Baysal, sürecin yıllardır sürdüğünü belirterek şöyle devam ediyor:
“Bu süre içerisinde tazminatlarımız olmak üzere hiçbir hakkımız verilmedi. Yani düşünün hem mağdursun hem karşında seni yargılayacak adil bir sistem yok. Yani sen diyorsun bakın ben burada çalışmışım, maaş bordrolarım var ama çalışmadın gibi gösteriyorlar ve mahkeme sonuçları bizim aleyhimize işliyor.”
ÜLKEDE YAŞANAN TÜM OLUMSUZLUKLARIN NEDENİ SAVAŞ”

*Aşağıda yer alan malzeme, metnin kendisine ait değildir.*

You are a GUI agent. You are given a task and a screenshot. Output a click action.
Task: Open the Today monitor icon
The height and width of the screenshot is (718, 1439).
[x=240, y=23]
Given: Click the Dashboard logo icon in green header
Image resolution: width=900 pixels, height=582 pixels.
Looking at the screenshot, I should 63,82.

Baysal, tüm bu tabloyu ülkenin savaş politikalarına bağlıyor:
“Bizim gibi 180 bine yakın arkadaşın, yoldaşın bu konuda mağduriyetini biliyoruz. Şimdi zaman zaman iktidar söylemlerini yumuşatsa bile geçmişe dönük yapmış olduğu tahribatları telafi etme konusunda bir adım atmışlığı yoktur.”
Baysal, kendilerini sürekli açıklama yapmaya zorlayan bir sisteme tepki gösteriyor:
“Bizim bir suçumuz yok. Zaten olmuş olsaydı biz muhtemelen şu an ya cezaevinde ya da belki de yurt dışına kaçmış olurduk.”

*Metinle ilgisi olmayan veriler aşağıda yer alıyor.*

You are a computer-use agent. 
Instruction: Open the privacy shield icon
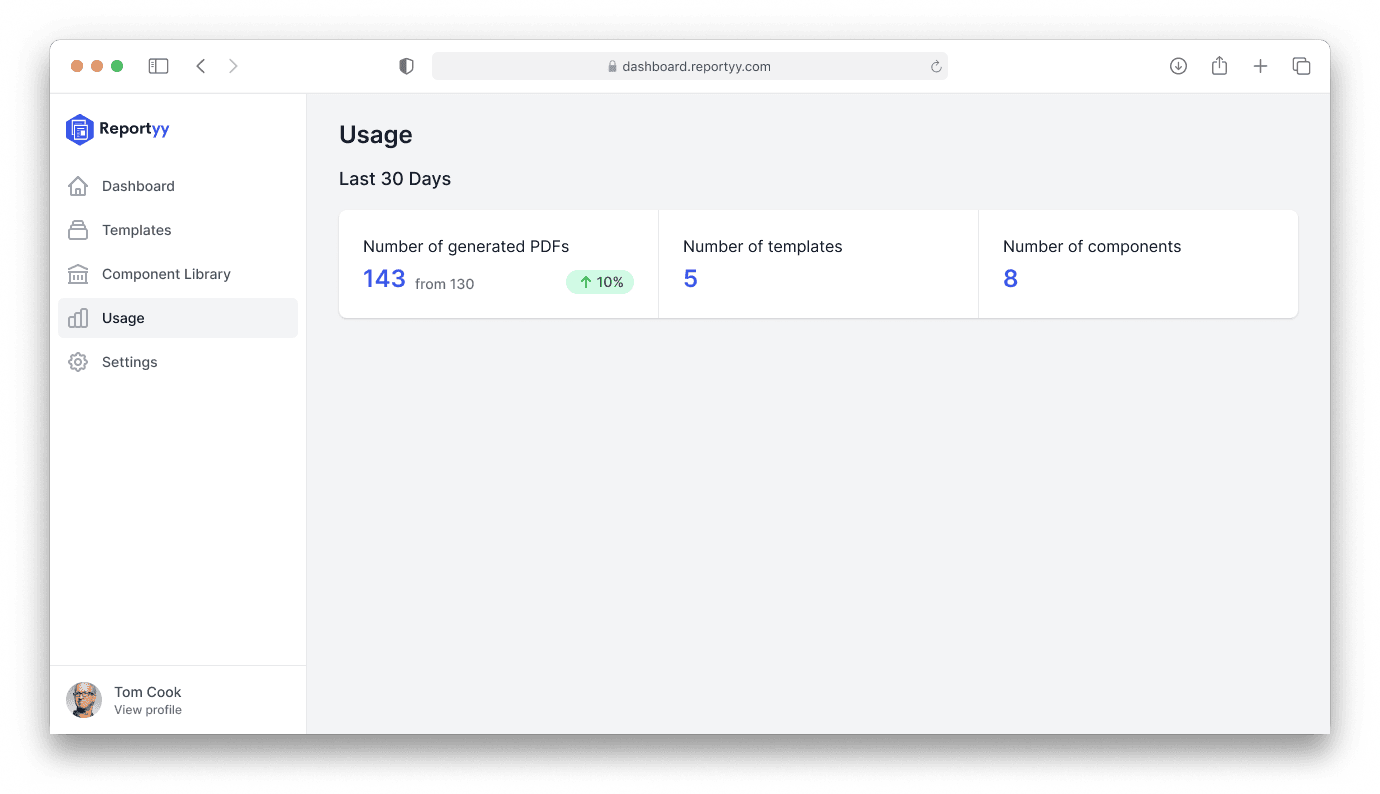click(x=406, y=66)
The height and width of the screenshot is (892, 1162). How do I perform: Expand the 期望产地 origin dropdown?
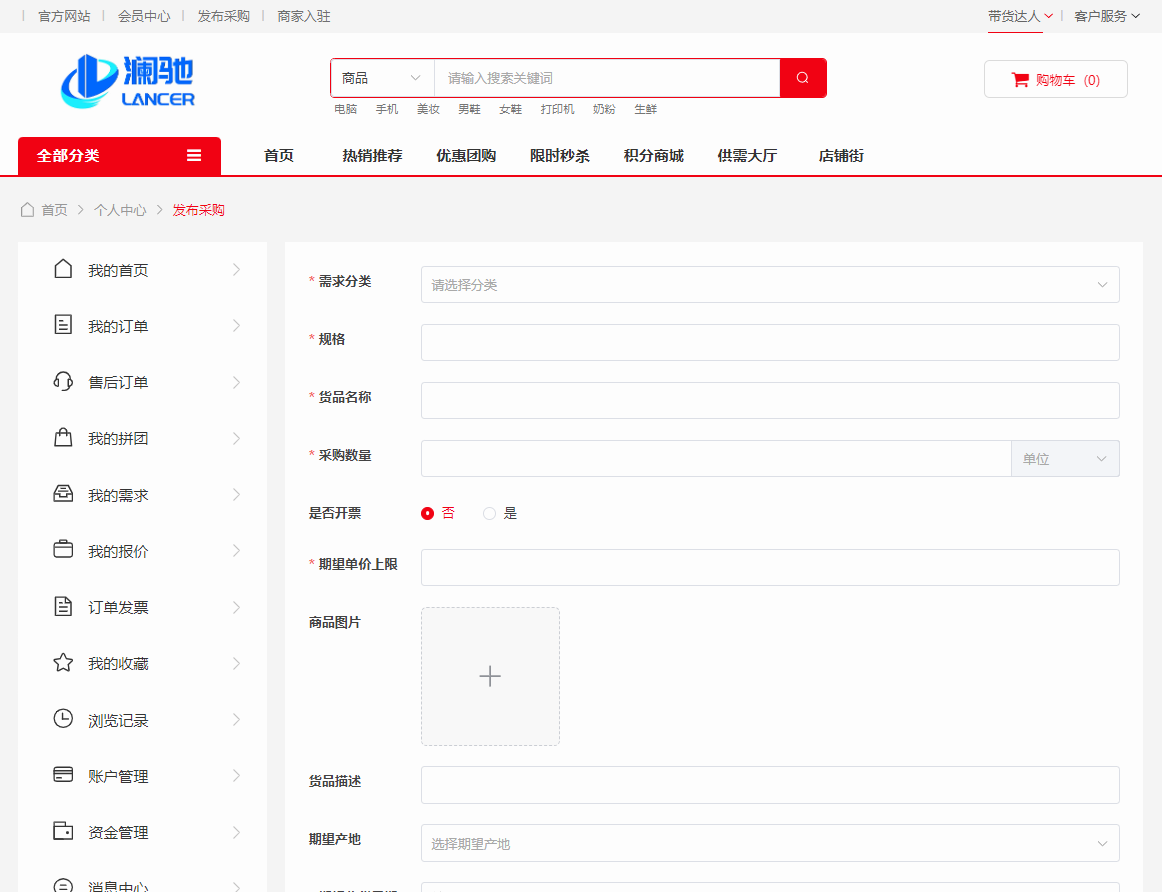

İhraç sonrası gittiği Antalya’da da baskıların devam ettiğini söyleyen Baysal, yaşadığı olayı şöyle anlatıyor,
“Konyaaltı Belediyesine bağlı cemevinde Kürtçe şarkı okuduğum için CİMER’e ihbar etmişler. CİMER’den valiliğe, valilikten belediyelere talimat verildiğini öğrendim. Sanki bir düşmanı pusuda beklermiş gibi yüzlerce zabıta, polis dahil olmak üzere baskı yaşıyoruz. Ben kendi ülkemde kendi dilimi konuşamıyorum.”

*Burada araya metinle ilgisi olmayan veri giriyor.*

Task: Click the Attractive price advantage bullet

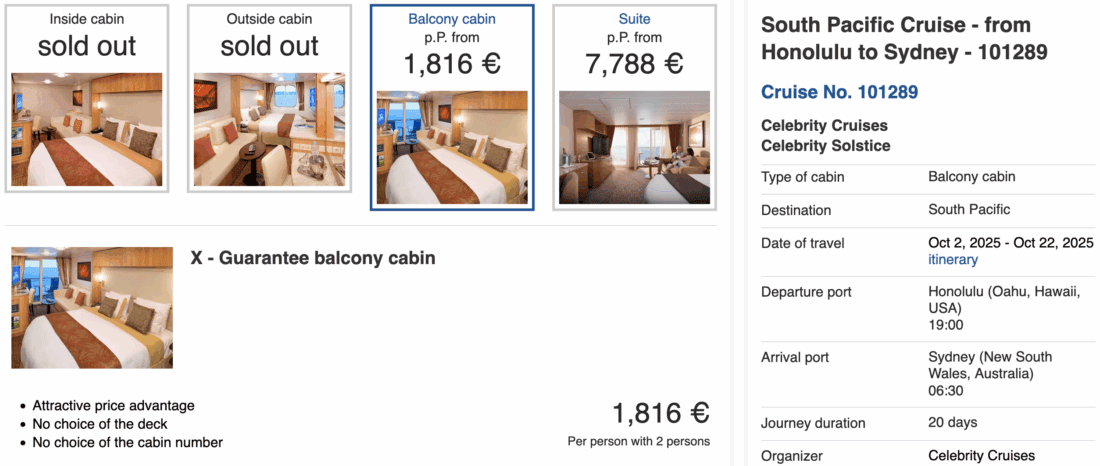Action: click(113, 406)
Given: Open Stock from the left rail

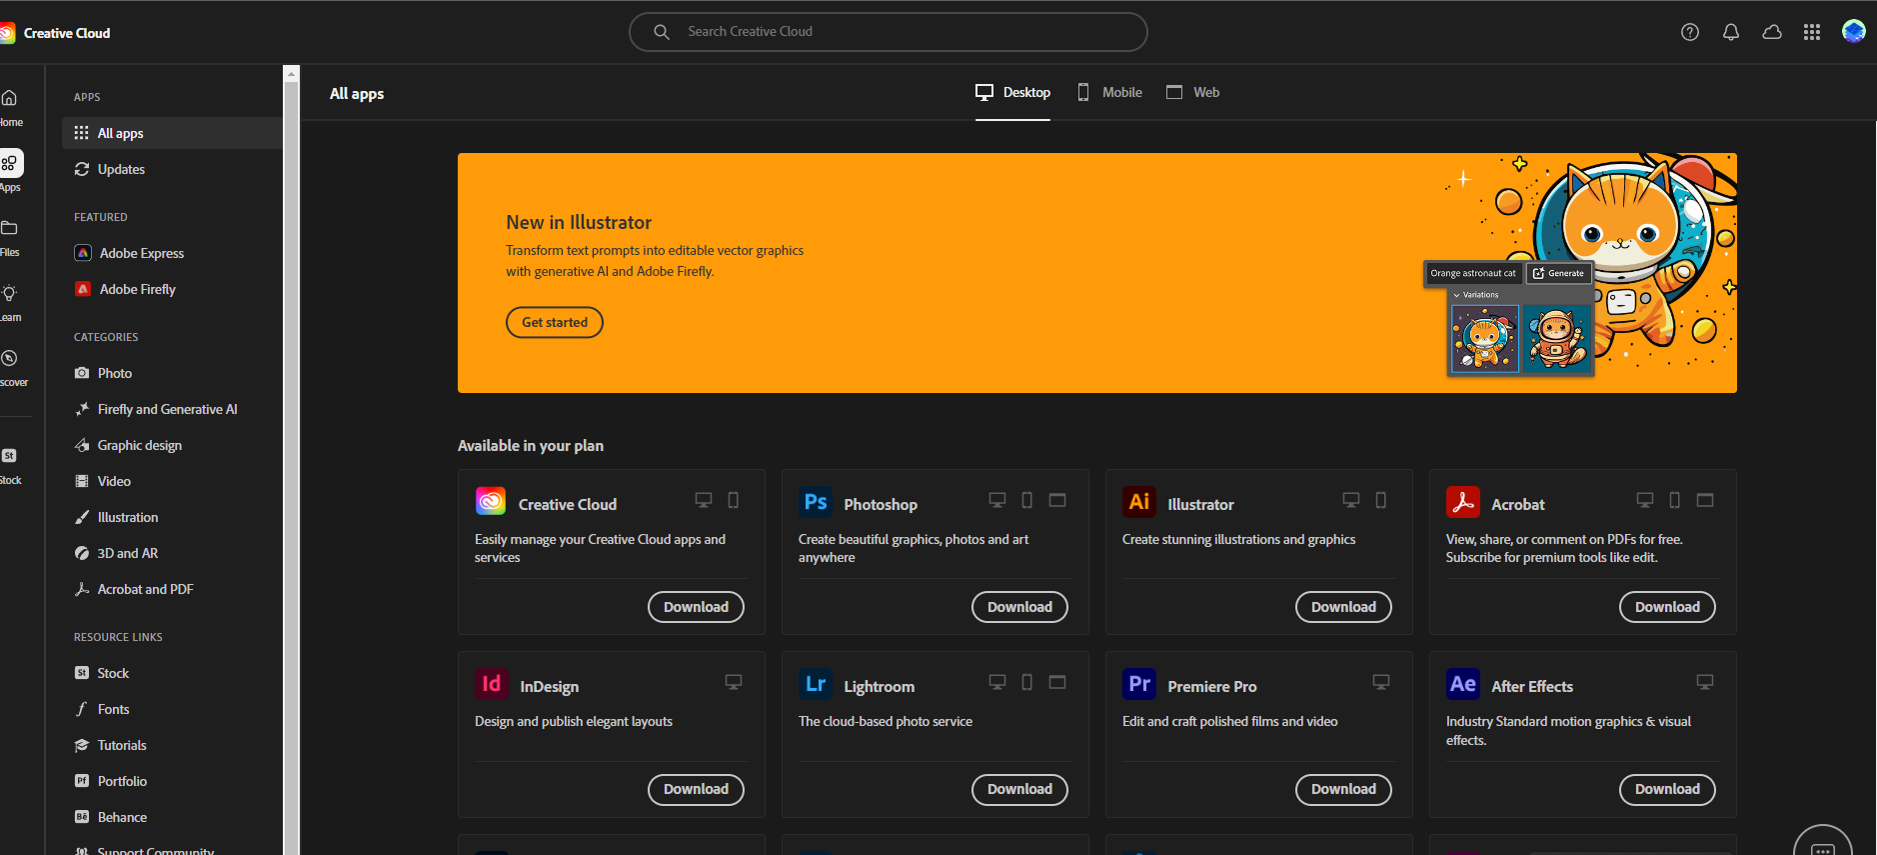Looking at the screenshot, I should coord(10,464).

Sadece Antalya’da değil Türkiye’nin her yerinde benzer baskıların yaşandığını söyleyen Baysal, “Antalya’da koro olarak sahne alanların yüzde 30’u Kürt ve hiçbir yerde benim dışımda Kürtçe şarkı okuyan yok. Sahneye çıkarken sanki milli bir davaya çıkıyormuşuz gibi ‘Niye İstiklal Marşı okutmadınız? Niye saygı duruşu yapmadınız?’ şeklinde tepki gösteriliyor” dedi.
“BU ÜLKEDE ÖZGÜRLÜK VARSA KÜRTLER BUNUN NERESİNDE?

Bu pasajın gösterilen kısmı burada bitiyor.